Task goal
Keeping every word and mark, copy all of the data.

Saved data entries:
-- -- --
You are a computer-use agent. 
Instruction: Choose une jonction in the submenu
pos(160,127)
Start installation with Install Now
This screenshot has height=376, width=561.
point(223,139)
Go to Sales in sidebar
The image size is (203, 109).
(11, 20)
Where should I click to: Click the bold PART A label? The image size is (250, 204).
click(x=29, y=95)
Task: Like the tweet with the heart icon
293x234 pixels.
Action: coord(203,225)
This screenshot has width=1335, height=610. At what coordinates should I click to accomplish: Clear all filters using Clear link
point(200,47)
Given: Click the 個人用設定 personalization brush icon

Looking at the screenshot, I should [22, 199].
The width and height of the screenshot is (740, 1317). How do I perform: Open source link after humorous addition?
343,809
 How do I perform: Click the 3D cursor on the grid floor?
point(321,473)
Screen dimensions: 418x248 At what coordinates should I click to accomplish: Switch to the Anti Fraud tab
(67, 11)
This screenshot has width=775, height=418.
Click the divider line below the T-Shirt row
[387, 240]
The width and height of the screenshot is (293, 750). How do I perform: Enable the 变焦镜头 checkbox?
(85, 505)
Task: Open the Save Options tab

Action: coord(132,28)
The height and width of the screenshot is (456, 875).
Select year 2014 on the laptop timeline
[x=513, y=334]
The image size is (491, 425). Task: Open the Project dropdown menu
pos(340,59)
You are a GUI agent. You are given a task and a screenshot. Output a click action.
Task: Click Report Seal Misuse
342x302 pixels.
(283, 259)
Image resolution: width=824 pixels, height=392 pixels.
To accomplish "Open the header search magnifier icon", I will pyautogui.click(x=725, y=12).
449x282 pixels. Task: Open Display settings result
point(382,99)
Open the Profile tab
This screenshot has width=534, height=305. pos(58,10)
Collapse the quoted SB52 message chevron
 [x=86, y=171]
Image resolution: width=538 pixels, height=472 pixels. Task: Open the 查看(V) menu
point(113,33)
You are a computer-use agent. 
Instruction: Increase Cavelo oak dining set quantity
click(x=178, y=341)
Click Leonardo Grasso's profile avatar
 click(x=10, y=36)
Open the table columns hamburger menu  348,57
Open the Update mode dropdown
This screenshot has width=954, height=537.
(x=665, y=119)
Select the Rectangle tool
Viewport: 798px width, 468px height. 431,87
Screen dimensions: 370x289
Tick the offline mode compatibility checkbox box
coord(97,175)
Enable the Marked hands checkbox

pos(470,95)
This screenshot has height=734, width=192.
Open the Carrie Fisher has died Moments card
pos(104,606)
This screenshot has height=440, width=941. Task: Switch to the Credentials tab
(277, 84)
-- -- --
Problem solution
You are a computer-use agent. 
Instruction: Choose une jonction in the submenu
pos(160,127)
Start installation with Install Now
This screenshot has height=376, width=561.
point(223,139)
Go to Sales in sidebar
The image size is (203, 109).
(11, 20)
Where should I click to: Click the bold PART A label? The image size is (250, 204).
click(x=29, y=95)
Task: Like the tweet with the heart icon
293x234 pixels.
Action: coord(203,225)
This screenshot has width=1335, height=610. At what coordinates should I click to accomplish: Clear all filters using Clear link
point(200,47)
Given: Click the 個人用設定 personalization brush icon

Looking at the screenshot, I should [22, 199].
The width and height of the screenshot is (740, 1317). How do I perform: Open source link after humorous addition?
343,809
 How do I perform: Click the 3D cursor on the grid floor?
point(321,473)
Screen dimensions: 418x248 At what coordinates should I click to accomplish: Switch to the Anti Fraud tab
(67, 11)
This screenshot has width=775, height=418.
Click the divider line below the T-Shirt row
[387, 240]
The width and height of the screenshot is (293, 750). How do I perform: Enable the 变焦镜头 checkbox?
(85, 505)
Task: Open the Save Options tab

Action: coord(132,28)
The height and width of the screenshot is (456, 875).
Select year 2014 on the laptop timeline
[x=513, y=334]
The image size is (491, 425). Task: Open the Project dropdown menu
pos(340,59)
You are a GUI agent. You are given a task and a screenshot. Output a click action.
Task: Click Report Seal Misuse
342x302 pixels.
(283, 259)
Image resolution: width=824 pixels, height=392 pixels.
To accomplish "Open the header search magnifier icon", I will pyautogui.click(x=725, y=12).
449x282 pixels. Task: Open Display settings result
point(382,99)
Open the Profile tab
This screenshot has width=534, height=305. pos(58,10)
Collapse the quoted SB52 message chevron
 [x=86, y=171]
Image resolution: width=538 pixels, height=472 pixels. Task: Open the 查看(V) menu
point(113,33)
You are a computer-use agent. 
Instruction: Increase Cavelo oak dining set quantity
click(x=178, y=341)
Click Leonardo Grasso's profile avatar
 click(x=10, y=36)
Open the table columns hamburger menu  348,57
Open the Update mode dropdown
This screenshot has width=954, height=537.
(x=665, y=119)
Select the Rectangle tool
Viewport: 798px width, 468px height. 431,87
Screen dimensions: 370x289
Tick the offline mode compatibility checkbox box
coord(97,175)
Enable the Marked hands checkbox

pos(470,95)
This screenshot has height=734, width=192.
Open the Carrie Fisher has died Moments card
pos(104,606)
This screenshot has height=440, width=941. Task: Switch to the Credentials tab
(277, 84)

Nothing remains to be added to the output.